Spain is one of the most powerful countries in cancer research. In recent years there have been many promising projects aimed at improving the lives of cancer patients.
The aim of cancer research is to achieve a higher cure rate and prolong patient survival. In this task, Spain is a benchmark and is among the most outstanding countries for its intense research work in the field of oncology.
In our country, more than a third of the clinical trials approved in 2020 by the Spanish Agency for Medicines and Health Products (AEMPS) were for cancer research, exceeding in number even those aimed at COVID-19 in the midst of the pandemic.
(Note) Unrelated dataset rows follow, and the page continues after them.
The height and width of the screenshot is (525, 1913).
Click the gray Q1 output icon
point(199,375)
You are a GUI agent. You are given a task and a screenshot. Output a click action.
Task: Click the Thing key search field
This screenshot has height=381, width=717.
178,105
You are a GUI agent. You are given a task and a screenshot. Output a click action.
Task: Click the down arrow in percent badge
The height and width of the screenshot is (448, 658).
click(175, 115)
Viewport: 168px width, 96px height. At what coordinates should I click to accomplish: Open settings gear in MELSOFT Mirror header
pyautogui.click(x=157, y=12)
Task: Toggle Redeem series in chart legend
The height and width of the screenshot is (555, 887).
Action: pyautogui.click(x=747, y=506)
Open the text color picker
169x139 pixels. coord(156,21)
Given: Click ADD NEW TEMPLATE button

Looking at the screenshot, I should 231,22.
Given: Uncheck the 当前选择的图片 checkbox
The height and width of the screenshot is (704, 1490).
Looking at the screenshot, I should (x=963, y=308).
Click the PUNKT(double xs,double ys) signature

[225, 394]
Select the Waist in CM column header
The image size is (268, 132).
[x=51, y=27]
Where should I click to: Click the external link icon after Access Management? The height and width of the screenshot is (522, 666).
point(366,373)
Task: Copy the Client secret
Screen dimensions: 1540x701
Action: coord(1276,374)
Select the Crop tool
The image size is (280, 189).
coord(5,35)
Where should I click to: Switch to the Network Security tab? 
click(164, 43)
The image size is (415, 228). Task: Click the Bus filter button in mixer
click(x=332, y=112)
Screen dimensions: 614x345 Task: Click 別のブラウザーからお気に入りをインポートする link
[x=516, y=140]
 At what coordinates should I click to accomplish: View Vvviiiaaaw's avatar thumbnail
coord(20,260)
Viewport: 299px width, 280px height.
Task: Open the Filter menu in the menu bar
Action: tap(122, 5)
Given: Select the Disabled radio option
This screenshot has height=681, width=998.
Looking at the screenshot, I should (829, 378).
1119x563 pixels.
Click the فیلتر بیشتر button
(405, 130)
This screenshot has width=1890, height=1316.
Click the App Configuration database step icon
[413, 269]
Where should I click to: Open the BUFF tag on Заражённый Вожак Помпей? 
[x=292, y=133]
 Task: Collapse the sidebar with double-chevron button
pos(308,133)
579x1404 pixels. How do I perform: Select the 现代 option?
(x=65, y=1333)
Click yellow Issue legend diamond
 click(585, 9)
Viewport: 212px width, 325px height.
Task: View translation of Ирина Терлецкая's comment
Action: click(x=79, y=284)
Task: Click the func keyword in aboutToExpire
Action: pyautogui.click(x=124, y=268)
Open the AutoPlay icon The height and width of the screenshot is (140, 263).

This is a great achievement for the fight against cancer, because thanks to research activity it is possible to develop increasingly effective therapies, as well as to carry out powerful preventive activity. Added to this, doing science also makes possible to optimize treatments and adjust them more and more to the needs of each person, thus improving therapeutic results and limiting the dreaded side effects as much as possible.
Spanish research projects, pioneers in the fight against cancer
Some of the recent advances that Spanish research has made possible:
The HOPE project (2020) is a clinical study that, by means of a mobile application, aims to create a network of patients with advanced breast cancer. The main objective is to empower patients suffering from this disease by providing them with information while collecting data regarding their lives and pathology.
The project is backed by a specialized team that provides patients with support at all times. Its development has been driven by the necessity to cover the needs of patients with this type of cancer, needs that have been identified thanks to the reciprocal listening between them and the professionals.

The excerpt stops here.